This financial year, cotton yarn exports are expected to touch an all-time high, owing to good demand from China. Textile Commissioner A B Joshi said in 2012-13, about 1,000 million kg of yarn was expected to be exported. Earlier, he had estimated cotton yarn exports at 920 million kg. Last year, exports stood at 827.68 million kg.
During the April-December period, 758 million kg had been exported, 20 per cent higher compared to the year-ago period, according to sources in the textile commissioner’s office. In April-November, cotton yarn production stood at 2,317 million kg, 14 per cent higher compared to the year-ago period.
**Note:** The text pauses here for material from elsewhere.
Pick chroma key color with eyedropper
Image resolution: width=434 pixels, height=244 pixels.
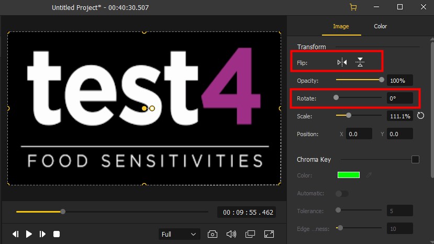pyautogui.click(x=369, y=175)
China accounts for 30 per cent of India’s cotton yarn exports, while Bangladesh accounts for 16 per cent. This year, Bangladesh cut its imports three to four per cent. China imports a substantial amount of cotton yarn from India, as the cost of production in that country is higher, owing to high cotton prices.
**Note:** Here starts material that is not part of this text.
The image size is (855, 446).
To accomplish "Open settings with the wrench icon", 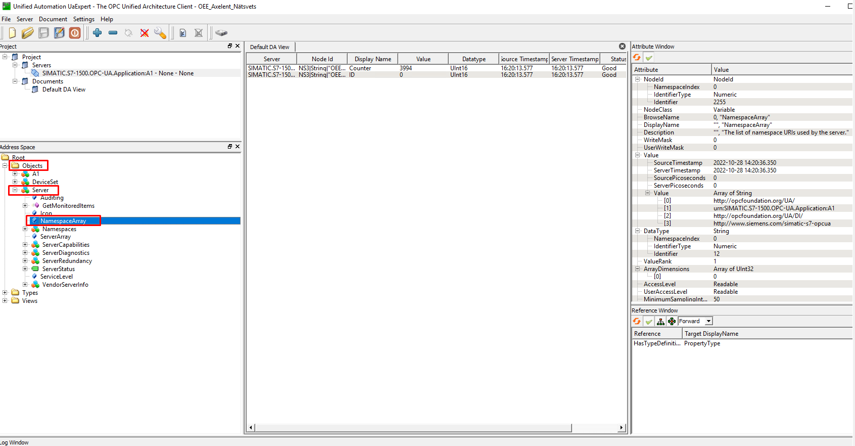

This led to a rise in demand for yarn from domestic companies. “Pakistan’s production has fallen 30 to 40 per cent, as it doesn’t have gas to run its plants, causing India’s orders to rise,” said Kailash Lalpuria, executive director of Indo Count Industries.
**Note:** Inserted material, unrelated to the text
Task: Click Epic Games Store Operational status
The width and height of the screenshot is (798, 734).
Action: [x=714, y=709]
Currently, 30s combed cotton yarn from India is exported at $3.5 a kg, while the 40s count variety is exported at $4 a kg. In India, cotton is priced at 85 cents/pound, while the price of cotton in China is $1.4/pound. This makes it viable for Chinese companies to import cotton yarn from India, as the cost of spinning cotton to yarn is lower in India. As wages, too, are rising in China, the country is now cutting spinning activities and focusing on value-added items.
At the Cotton Advisory Board meeting yesterday, the textile commissioner had said this year, cotton exports would stand at eight million bales (a bale is 170 kg), compared with 12 million bales last year. This was primarily because China was de-stocking the cotton it had reserved.